##### Provided records #####

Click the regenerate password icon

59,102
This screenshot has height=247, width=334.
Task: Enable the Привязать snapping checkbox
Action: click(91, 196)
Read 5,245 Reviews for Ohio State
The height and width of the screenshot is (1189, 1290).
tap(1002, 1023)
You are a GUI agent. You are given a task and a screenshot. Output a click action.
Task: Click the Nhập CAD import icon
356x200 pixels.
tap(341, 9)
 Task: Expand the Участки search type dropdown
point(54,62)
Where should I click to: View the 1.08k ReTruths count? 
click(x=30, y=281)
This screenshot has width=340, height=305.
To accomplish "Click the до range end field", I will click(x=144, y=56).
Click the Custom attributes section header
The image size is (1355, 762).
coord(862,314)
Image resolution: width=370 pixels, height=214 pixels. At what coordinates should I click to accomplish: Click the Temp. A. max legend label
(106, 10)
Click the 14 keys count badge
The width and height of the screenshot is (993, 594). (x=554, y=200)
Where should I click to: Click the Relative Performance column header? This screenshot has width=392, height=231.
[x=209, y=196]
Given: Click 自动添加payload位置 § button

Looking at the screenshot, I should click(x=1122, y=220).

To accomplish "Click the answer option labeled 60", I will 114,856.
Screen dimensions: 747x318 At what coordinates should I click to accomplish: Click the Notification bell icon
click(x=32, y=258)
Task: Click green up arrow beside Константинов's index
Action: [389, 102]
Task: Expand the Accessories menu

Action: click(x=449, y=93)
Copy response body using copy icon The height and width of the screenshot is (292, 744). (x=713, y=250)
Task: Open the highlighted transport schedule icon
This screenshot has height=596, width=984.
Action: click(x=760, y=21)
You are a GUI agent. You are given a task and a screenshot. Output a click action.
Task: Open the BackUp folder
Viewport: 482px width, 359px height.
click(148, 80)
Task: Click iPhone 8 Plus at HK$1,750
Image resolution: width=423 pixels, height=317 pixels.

#####

▶ _Do this_:
Reproduce all of the data above, line for line, without changing anything.

▶ _Task solution_:
Click the regenerate password icon

59,102
This screenshot has height=247, width=334.
Task: Enable the Привязать snapping checkbox
Action: click(91, 196)
Read 5,245 Reviews for Ohio State
The height and width of the screenshot is (1189, 1290).
tap(1002, 1023)
You are a GUI agent. You are given a task and a screenshot. Output a click action.
Task: Click the Nhập CAD import icon
356x200 pixels.
tap(341, 9)
 Task: Expand the Участки search type dropdown
point(54,62)
Where should I click to: View the 1.08k ReTruths count? 
click(x=30, y=281)
This screenshot has width=340, height=305.
To accomplish "Click the до range end field", I will click(x=144, y=56).
Click the Custom attributes section header
The image size is (1355, 762).
coord(862,314)
Image resolution: width=370 pixels, height=214 pixels. At what coordinates should I click to accomplish: Click the Temp. A. max legend label
(106, 10)
Click the 14 keys count badge
The width and height of the screenshot is (993, 594). (x=554, y=200)
Where should I click to: Click the Relative Performance column header? This screenshot has width=392, height=231.
[x=209, y=196]
Given: Click 自动添加payload位置 § button

Looking at the screenshot, I should click(x=1122, y=220).

To accomplish "Click the answer option labeled 60", I will 114,856.
Screen dimensions: 747x318 At what coordinates should I click to accomplish: Click the Notification bell icon
click(x=32, y=258)
Task: Click green up arrow beside Константинов's index
Action: [389, 102]
Task: Expand the Accessories menu

Action: click(x=449, y=93)
Copy response body using copy icon The height and width of the screenshot is (292, 744). (x=713, y=250)
Task: Open the highlighted transport schedule icon
This screenshot has height=596, width=984.
Action: click(x=760, y=21)
You are a GUI agent. You are given a task and a screenshot. Output a click action.
Task: Open the BackUp folder
Viewport: 482px width, 359px height.
click(148, 80)
Task: Click iPhone 8 Plus at HK$1,750
Image resolution: width=423 pixels, height=317 pixels.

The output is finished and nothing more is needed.